• TASK:
Format the entries from the line containing "The width and height of the screenshot is (1000, 630)." through the last line as a JSON list of strings, one string per line, with blank lines omitted. Include no other lines.

[Extracted records]
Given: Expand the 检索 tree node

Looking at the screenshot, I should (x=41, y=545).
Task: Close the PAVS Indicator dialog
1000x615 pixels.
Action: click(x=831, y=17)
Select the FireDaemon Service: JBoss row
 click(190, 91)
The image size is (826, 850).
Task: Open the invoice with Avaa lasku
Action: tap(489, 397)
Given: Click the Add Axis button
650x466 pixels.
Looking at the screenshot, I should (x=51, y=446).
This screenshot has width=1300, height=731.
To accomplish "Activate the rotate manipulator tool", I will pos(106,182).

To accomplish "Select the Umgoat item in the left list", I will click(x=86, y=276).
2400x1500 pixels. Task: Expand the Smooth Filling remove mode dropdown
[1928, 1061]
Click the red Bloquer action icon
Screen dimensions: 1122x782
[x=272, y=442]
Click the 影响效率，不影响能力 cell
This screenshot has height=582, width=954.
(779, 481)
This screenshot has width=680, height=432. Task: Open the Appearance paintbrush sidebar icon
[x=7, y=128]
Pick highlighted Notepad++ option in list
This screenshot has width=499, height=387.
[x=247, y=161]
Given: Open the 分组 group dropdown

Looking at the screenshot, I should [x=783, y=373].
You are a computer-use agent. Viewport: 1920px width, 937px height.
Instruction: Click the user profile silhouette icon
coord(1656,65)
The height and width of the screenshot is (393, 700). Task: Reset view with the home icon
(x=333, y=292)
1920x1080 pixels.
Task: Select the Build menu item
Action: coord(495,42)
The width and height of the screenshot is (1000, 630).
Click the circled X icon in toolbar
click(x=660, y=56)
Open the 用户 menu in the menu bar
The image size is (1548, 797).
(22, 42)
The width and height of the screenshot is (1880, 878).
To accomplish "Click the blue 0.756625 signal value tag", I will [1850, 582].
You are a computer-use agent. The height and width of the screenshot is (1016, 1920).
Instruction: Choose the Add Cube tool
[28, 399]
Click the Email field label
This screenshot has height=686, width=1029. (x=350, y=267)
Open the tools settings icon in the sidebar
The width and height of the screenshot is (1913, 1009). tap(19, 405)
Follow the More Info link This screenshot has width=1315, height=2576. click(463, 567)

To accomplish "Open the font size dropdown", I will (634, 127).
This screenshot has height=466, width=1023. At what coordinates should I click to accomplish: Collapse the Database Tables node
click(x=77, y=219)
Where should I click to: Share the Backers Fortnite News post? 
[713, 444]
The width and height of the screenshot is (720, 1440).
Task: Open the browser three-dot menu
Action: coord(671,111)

• RESULT:
[
  "The width and height of the screenshot is (1000, 630).",
  "Click the circled X icon in toolbar",
  "click(x=660, y=56)",
  "Open the 用户 menu in the menu bar",
  "The image size is (1548, 797).",
  "(22, 42)",
  "The width and height of the screenshot is (1880, 878).",
  "To accomplish \"Click the blue 0.756625 signal value tag\", I will [1850, 582].",
  "You are a computer-use agent. The height and width of the screenshot is (1016, 1920).",
  "Instruction: Choose the Add Cube tool",
  "[28, 399]",
  "Click the Email field label",
  "This screenshot has height=686, width=1029. (x=350, y=267)",
  "Open the tools settings icon in the sidebar",
  "The width and height of the screenshot is (1913, 1009). tap(19, 405)",
  "Follow the More Info link This screenshot has width=1315, height=2576. click(463, 567)",
  "To accomplish \"Open the font size dropdown\", I will (634, 127).",
  "This screenshot has height=466, width=1023. At what coordinates should I click to accomplish: Collapse the Database Tables node",
  "click(x=77, y=219)",
  "Where should I click to: Share the Backers Fortnite News post? ",
  "[713, 444]",
  "The width and height of the screenshot is (720, 1440).",
  "Task: Open the browser three-dot menu",
  "Action: coord(671,111)"
]